* Задание A *
Назовите средства, которые, согласно фрагменту о поэзии и Малларме, наделяют слово неопределенностью.
* Задание B *
Продолжите фрагмент о поэзии и Малларме с того места, где он заканчивается.

De la musique avant toute chose,
Et pour cela préfère l’impair,
Plus vague et plus soluble dans l’air,
Sans rien en lui qui pèse et qui pose.
………………………………………
Car nous voulons la nuance encore,
Pas la couleur, rien que la nuance!
Oh! La nuance seule fiance
Le rêve au rêve et la flûte au cor!
………………………………………..
De la musique encore et toujours!
Que ton vers soit la chose envolée
Qu’on sent qui fuit d’une âme en allée
Vers d’autres cieux et d’autres amours.
Que ton vers soit la bonne aventure
Èparse au vent crispé du matin
Qui va fleurant la menthe et le thym…
Et tout le reste est litérature[21].

Впоследствии Малларме скажет более определенно и ясно: «Nommer un objet, e’est supprimer les trois quarts de la jouissance du poème, qui est faite du bonheur de deviner peu a peu: le suggérer… voila le rêve…»[22]Нельзя допускать, чтобы однозначный смысл сразу заявлял о себе: чистое пространство вокруг того или иного слова, типографские приемы, пространственная композиция текста – все это способствует тому, что слово наделяется неопределенностью, содержит в себе множество различных намеков.

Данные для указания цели
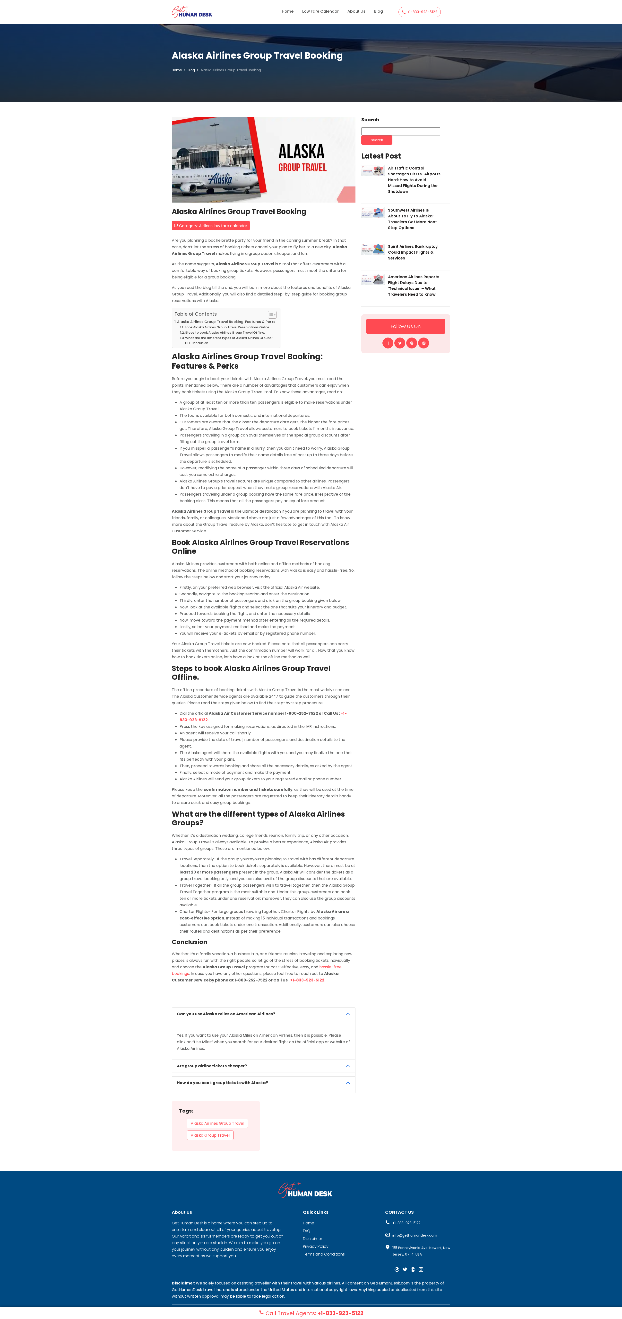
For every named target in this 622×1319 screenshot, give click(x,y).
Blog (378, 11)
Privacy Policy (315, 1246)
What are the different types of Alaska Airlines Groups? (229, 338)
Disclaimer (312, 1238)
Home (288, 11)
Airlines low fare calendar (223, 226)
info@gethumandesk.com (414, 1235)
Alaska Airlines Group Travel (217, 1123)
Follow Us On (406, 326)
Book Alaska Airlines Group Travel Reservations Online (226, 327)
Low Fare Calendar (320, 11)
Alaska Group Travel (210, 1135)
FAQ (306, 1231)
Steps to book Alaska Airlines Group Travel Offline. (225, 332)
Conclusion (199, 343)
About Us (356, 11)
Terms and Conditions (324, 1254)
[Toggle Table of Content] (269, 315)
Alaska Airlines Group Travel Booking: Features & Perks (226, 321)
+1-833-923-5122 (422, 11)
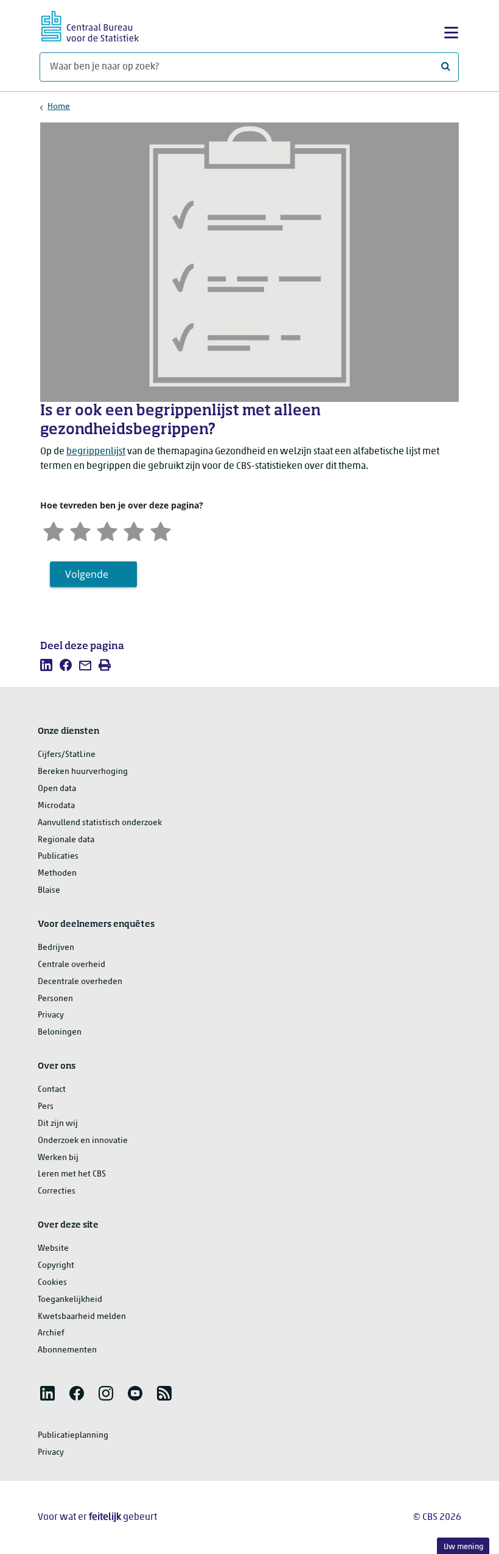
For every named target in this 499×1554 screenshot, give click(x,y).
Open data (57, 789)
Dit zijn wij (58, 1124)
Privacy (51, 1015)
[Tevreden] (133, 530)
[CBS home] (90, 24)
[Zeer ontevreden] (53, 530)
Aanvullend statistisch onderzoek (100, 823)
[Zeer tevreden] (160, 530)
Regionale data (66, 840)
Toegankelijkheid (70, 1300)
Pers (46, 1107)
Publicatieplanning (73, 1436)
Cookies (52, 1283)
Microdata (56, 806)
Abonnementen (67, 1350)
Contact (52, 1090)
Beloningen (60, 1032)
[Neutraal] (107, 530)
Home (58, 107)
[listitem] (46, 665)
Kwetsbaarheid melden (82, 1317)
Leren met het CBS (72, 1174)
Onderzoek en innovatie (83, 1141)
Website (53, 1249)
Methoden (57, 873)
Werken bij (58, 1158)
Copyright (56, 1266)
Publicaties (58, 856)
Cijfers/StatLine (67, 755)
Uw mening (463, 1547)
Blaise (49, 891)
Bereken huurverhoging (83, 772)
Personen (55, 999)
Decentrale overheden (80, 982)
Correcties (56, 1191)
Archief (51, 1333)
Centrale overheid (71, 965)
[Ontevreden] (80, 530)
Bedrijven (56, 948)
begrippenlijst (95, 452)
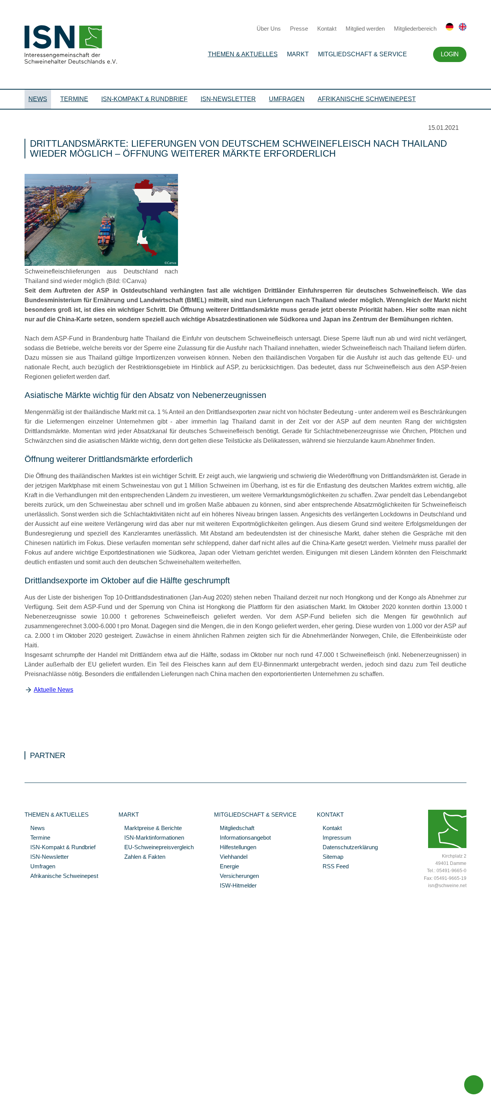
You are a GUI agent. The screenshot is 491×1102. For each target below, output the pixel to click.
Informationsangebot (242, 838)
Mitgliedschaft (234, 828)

* Ответ A *
Чистое пространство вокруг слова, типографские приемы и пространственная композиция текста.

* Ответ B *
Поэтика намека сознательно стремится к тому, чтобы произведение стало открытым для свободного его восприятия. Произведение, которое «намекает», всякий раз осуществляется заново, когда истолкователь вкладывает в него свои эмоции и воображение. Если при чтении любой поэзии истолкователь стремится привести свой личностный мир в соответствие с миром текста, то в тех поэтических произведениях, в основу которых сознательно заложен намек, текст стремится к тому, чтобы стимулировать личностный мир истолкователя, заставляя его отыскивать в глубине себя самого сокровенный ответ, родившийся из таинственных смысловых созвучий. Если пренебречь метафизическими претензиями или вычурным декадентским духом таких поэтик, можно сказать, что механизм восприятия подобной литературы тяготеет к своеобразной «открытости».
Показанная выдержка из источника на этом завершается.